Comecei a perceber quem eu era por mim, sozinha, sem tentar encaixar-me nas expectativas dos outros. Fui viajar, continuava a falar com o psicólogo online, acho que me fez bem, não me perdi de mim.
Encontrei a arte, a pintura, comecei a despejar tudo de mim nas pinturas. No início eram tenebrosas, tinha muito negro dentro de mim, mas com o passar do tempo, à medida que mudei, também as minhas criações mudaram, comecei a ser seguida por imensas pessoas que elogiavam o meu trabalho, comecei uma carreira.
Quem sou hoje? Hoje, aos 29, sou eu mesma! Tenho momentos de grande paz, tenho momentos menos bons e tenho momentos criativos, que me absorvem e depois libertam-me novamente. Nisto tudo sinto que gosto da minha vida, sinto que já não fujo de nada, faço e sinto por mim e se for pelos outros é uma escolha, não um dever. O processo que passei não foi um tratamento, foi algo mais, foi uma descoberta.
Hoje o meu céu brilha de tantas estrelas que tem!

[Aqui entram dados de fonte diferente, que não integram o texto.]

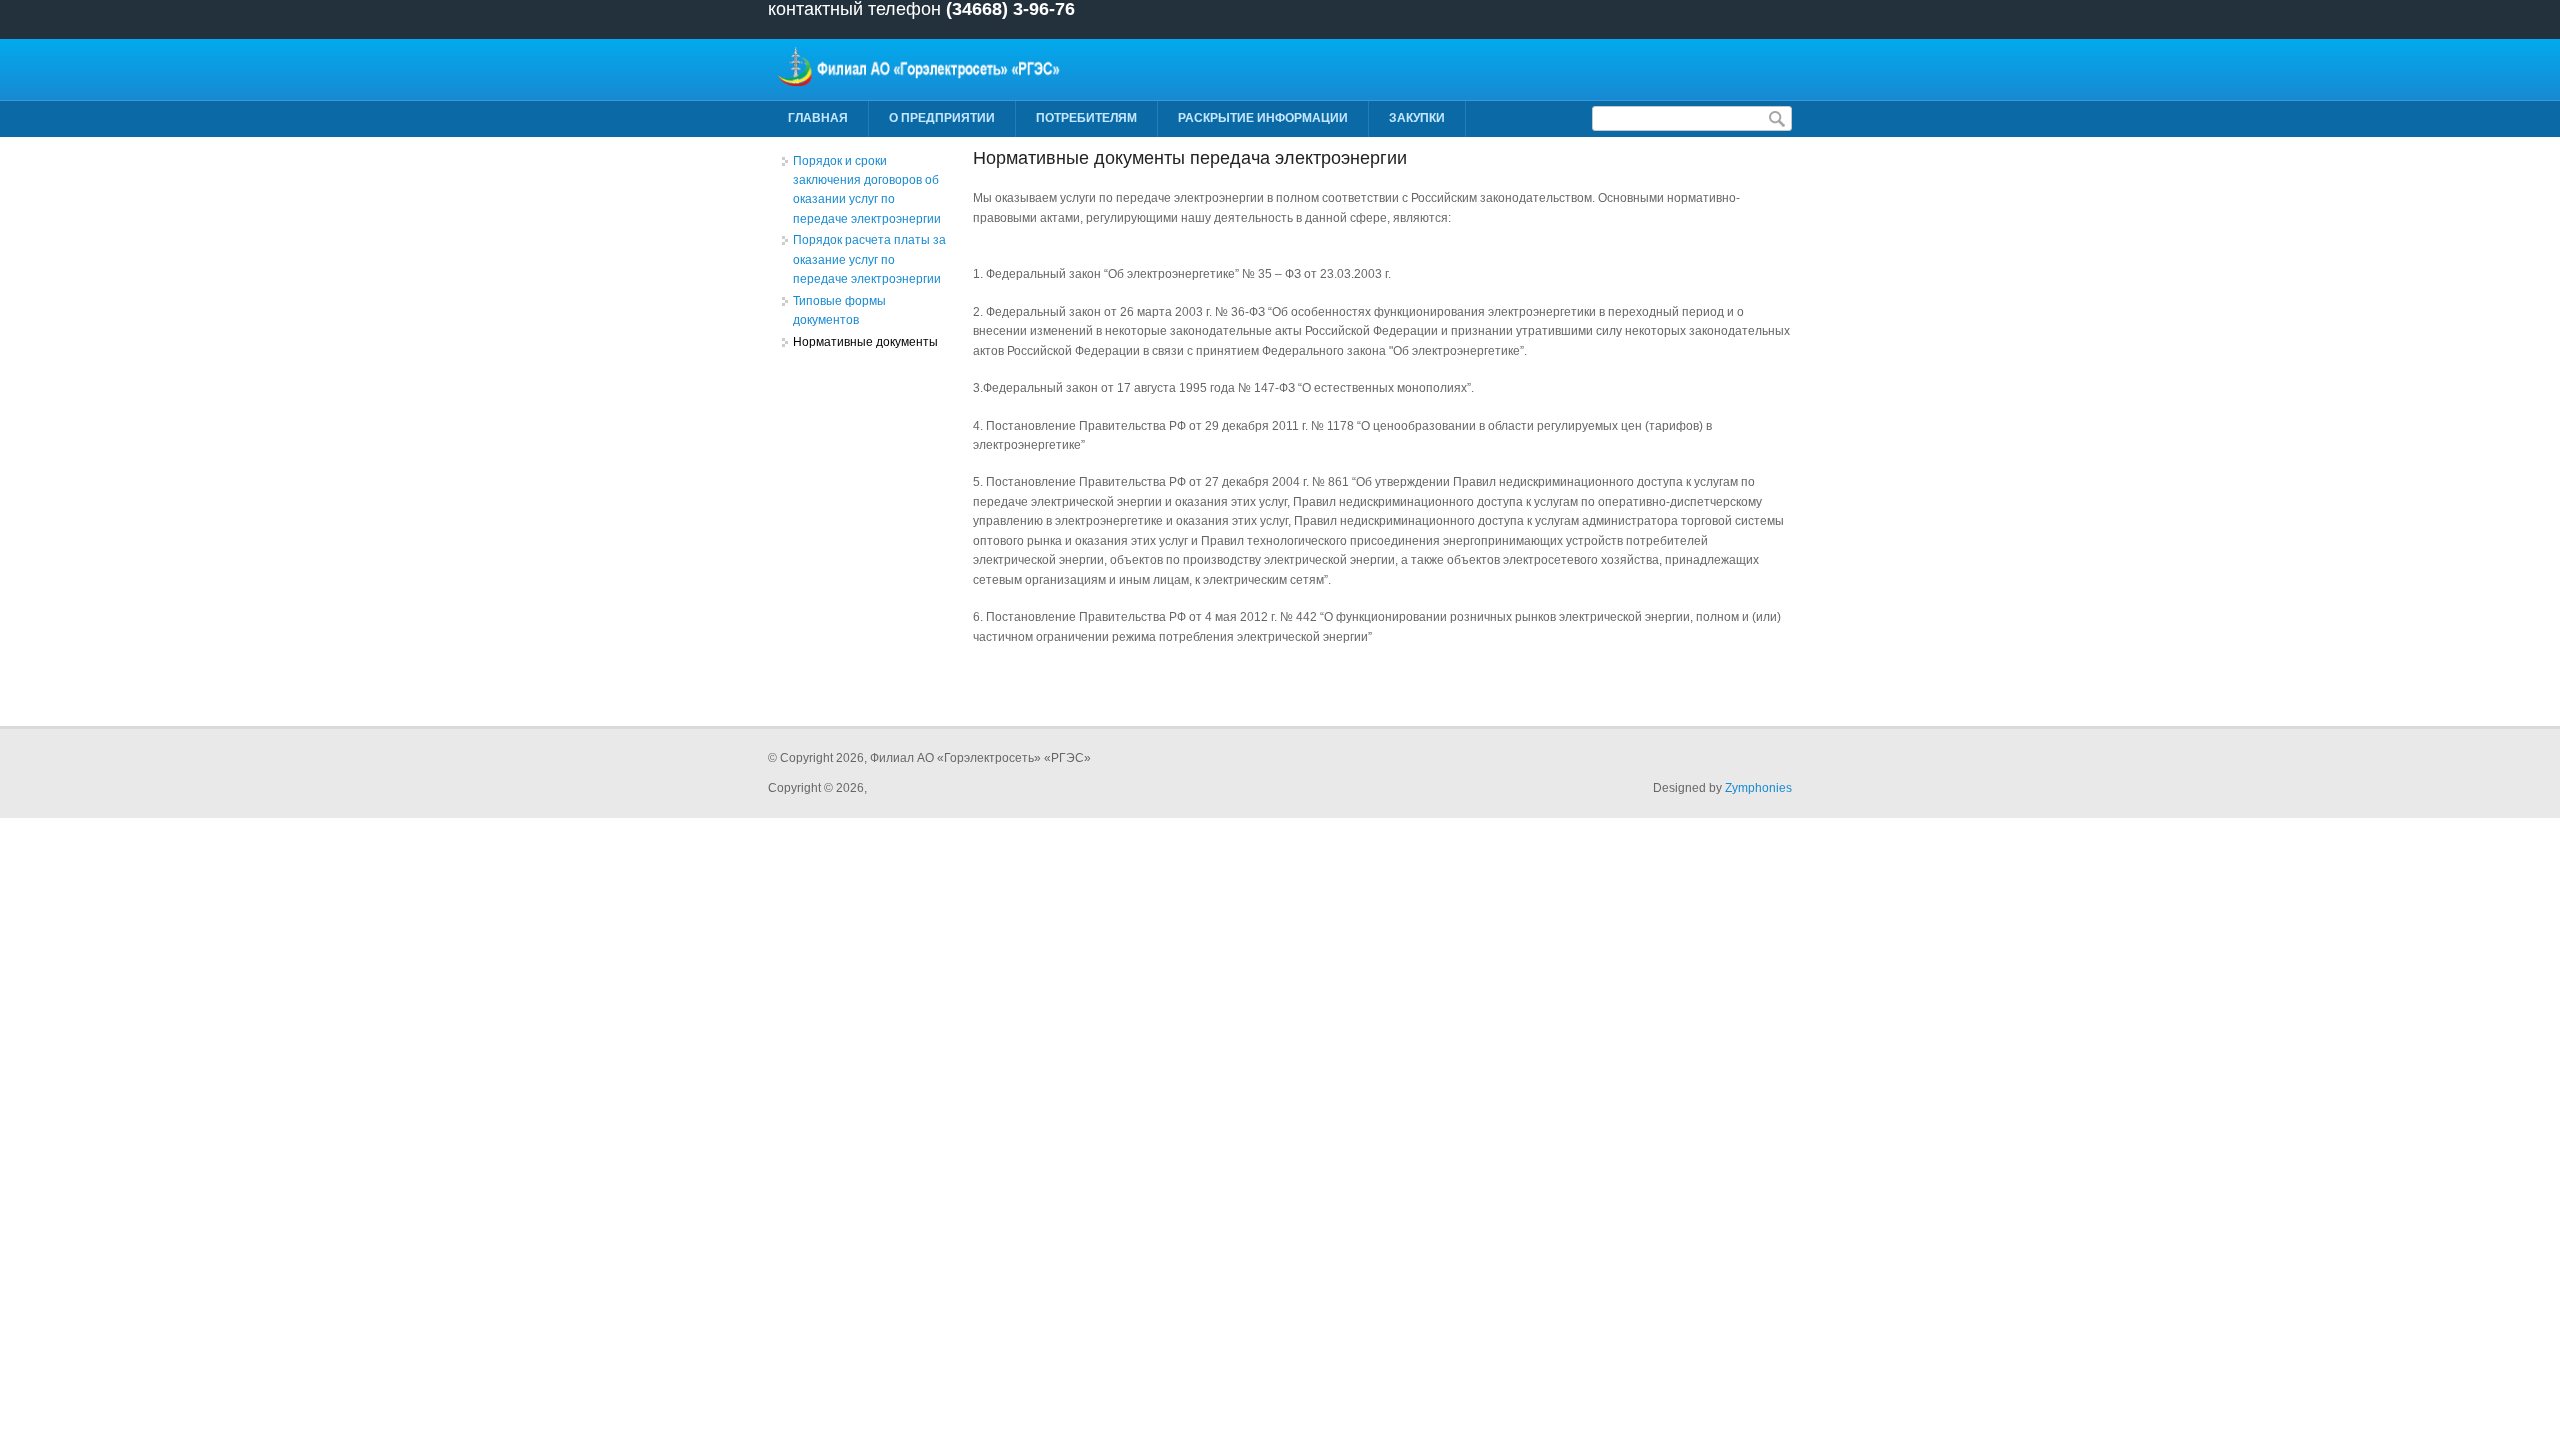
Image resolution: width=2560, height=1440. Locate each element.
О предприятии (942, 118)
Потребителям (1086, 118)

Nenhum Conto Clínico é uma reprodução total ou aproximada de uma história real. Esta personagem é fictícia, foi vagamente construída a partir de situações clínicas, mas não representa de forma alguma uma pessoa real nem reproduz uma história real. Em contexto clínico todos os casos são tratados com confidencialidade total.